(Beginning of Exercise inputs)

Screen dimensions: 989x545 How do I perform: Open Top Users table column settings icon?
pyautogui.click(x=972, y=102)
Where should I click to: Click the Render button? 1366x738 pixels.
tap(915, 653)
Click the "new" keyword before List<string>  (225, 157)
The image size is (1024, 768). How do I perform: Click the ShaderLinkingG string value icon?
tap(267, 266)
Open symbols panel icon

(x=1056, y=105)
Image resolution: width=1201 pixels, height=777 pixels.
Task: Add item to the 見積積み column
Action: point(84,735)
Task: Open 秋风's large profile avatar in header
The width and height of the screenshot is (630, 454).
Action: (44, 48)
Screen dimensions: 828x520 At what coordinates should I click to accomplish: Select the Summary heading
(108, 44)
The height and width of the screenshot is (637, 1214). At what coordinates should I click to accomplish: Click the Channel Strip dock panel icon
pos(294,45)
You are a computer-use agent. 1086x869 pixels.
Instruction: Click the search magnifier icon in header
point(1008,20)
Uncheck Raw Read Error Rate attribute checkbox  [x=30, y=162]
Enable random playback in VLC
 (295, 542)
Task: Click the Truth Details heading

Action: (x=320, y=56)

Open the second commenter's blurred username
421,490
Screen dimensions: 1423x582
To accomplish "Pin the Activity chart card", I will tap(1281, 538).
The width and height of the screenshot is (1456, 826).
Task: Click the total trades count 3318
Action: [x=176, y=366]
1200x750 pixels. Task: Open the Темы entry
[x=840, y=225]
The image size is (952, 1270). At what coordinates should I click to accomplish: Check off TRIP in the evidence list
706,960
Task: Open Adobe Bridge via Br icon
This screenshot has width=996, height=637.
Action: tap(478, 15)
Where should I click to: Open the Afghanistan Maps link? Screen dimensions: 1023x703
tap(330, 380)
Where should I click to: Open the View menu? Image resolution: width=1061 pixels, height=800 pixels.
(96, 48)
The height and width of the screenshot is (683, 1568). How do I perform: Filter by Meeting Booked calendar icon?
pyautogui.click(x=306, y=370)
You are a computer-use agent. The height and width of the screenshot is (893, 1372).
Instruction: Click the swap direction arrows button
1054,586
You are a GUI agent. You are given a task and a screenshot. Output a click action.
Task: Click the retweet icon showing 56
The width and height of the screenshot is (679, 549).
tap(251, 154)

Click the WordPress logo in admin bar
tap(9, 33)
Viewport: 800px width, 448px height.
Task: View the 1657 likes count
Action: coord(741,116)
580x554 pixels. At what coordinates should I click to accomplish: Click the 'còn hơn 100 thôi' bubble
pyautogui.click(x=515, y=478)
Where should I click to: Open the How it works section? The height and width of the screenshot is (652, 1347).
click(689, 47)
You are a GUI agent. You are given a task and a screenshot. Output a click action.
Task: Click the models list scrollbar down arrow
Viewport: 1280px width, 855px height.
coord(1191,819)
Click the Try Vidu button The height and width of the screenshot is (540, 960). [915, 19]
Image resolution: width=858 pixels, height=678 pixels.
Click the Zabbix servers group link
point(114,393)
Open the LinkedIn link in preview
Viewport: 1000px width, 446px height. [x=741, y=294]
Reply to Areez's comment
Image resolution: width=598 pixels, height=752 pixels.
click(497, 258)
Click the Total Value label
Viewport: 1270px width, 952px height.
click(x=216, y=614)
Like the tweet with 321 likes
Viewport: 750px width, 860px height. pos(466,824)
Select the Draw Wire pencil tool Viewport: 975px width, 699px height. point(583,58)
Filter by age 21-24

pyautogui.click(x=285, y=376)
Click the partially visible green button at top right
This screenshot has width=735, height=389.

(End of Exercise inputs)

*Work instructions*: Reproduce the whole listing verbatim.

*Exercise answer*:
Screen dimensions: 989x545 How do I perform: Open Top Users table column settings icon?
pyautogui.click(x=972, y=102)
Where should I click to: Click the Render button? 1366x738 pixels.
tap(915, 653)
Click the "new" keyword before List<string>  (225, 157)
The image size is (1024, 768). How do I perform: Click the ShaderLinkingG string value icon?
tap(267, 266)
Open symbols panel icon

(x=1056, y=105)
Image resolution: width=1201 pixels, height=777 pixels.
Task: Add item to the 見積積み column
Action: point(84,735)
Task: Open 秋风's large profile avatar in header
The width and height of the screenshot is (630, 454).
Action: (44, 48)
Screen dimensions: 828x520 At what coordinates should I click to accomplish: Select the Summary heading
(108, 44)
The height and width of the screenshot is (637, 1214). At what coordinates should I click to accomplish: Click the Channel Strip dock panel icon
pos(294,45)
You are a computer-use agent. 1086x869 pixels.
Instruction: Click the search magnifier icon in header
point(1008,20)
Uncheck Raw Read Error Rate attribute checkbox  [x=30, y=162]
Enable random playback in VLC
 (295, 542)
Task: Click the Truth Details heading

Action: (x=320, y=56)

Open the second commenter's blurred username
421,490
Screen dimensions: 1423x582
To accomplish "Pin the Activity chart card", I will tap(1281, 538).
The width and height of the screenshot is (1456, 826).
Task: Click the total trades count 3318
Action: [x=176, y=366]
1200x750 pixels. Task: Open the Темы entry
[x=840, y=225]
The image size is (952, 1270). At what coordinates should I click to accomplish: Check off TRIP in the evidence list
706,960
Task: Open Adobe Bridge via Br icon
This screenshot has width=996, height=637.
Action: tap(478, 15)
Where should I click to: Open the Afghanistan Maps link? Screen dimensions: 1023x703
tap(330, 380)
Where should I click to: Open the View menu? Image resolution: width=1061 pixels, height=800 pixels.
(96, 48)
The height and width of the screenshot is (683, 1568). How do I perform: Filter by Meeting Booked calendar icon?
pyautogui.click(x=306, y=370)
You are a computer-use agent. The height and width of the screenshot is (893, 1372).
Instruction: Click the swap direction arrows button
1054,586
You are a GUI agent. You are given a task and a screenshot. Output a click action.
Task: Click the retweet icon showing 56
The width and height of the screenshot is (679, 549).
tap(251, 154)

Click the WordPress logo in admin bar
tap(9, 33)
Viewport: 800px width, 448px height.
Task: View the 1657 likes count
Action: coord(741,116)
580x554 pixels. At what coordinates should I click to accomplish: Click the 'còn hơn 100 thôi' bubble
pyautogui.click(x=515, y=478)
Where should I click to: Open the How it works section? The height and width of the screenshot is (652, 1347).
click(689, 47)
You are a GUI agent. You are given a task and a screenshot. Output a click action.
Task: Click the models list scrollbar down arrow
Viewport: 1280px width, 855px height.
coord(1191,819)
Click the Try Vidu button The height and width of the screenshot is (540, 960). [915, 19]
Image resolution: width=858 pixels, height=678 pixels.
Click the Zabbix servers group link
point(114,393)
Open the LinkedIn link in preview
Viewport: 1000px width, 446px height. [x=741, y=294]
Reply to Areez's comment
Image resolution: width=598 pixels, height=752 pixels.
click(497, 258)
Click the Total Value label
Viewport: 1270px width, 952px height.
click(x=216, y=614)
Like the tweet with 321 likes
Viewport: 750px width, 860px height. pos(466,824)
Select the Draw Wire pencil tool Viewport: 975px width, 699px height. point(583,58)
Filter by age 21-24

pyautogui.click(x=285, y=376)
Click the partially visible green button at top right
This screenshot has width=735, height=389.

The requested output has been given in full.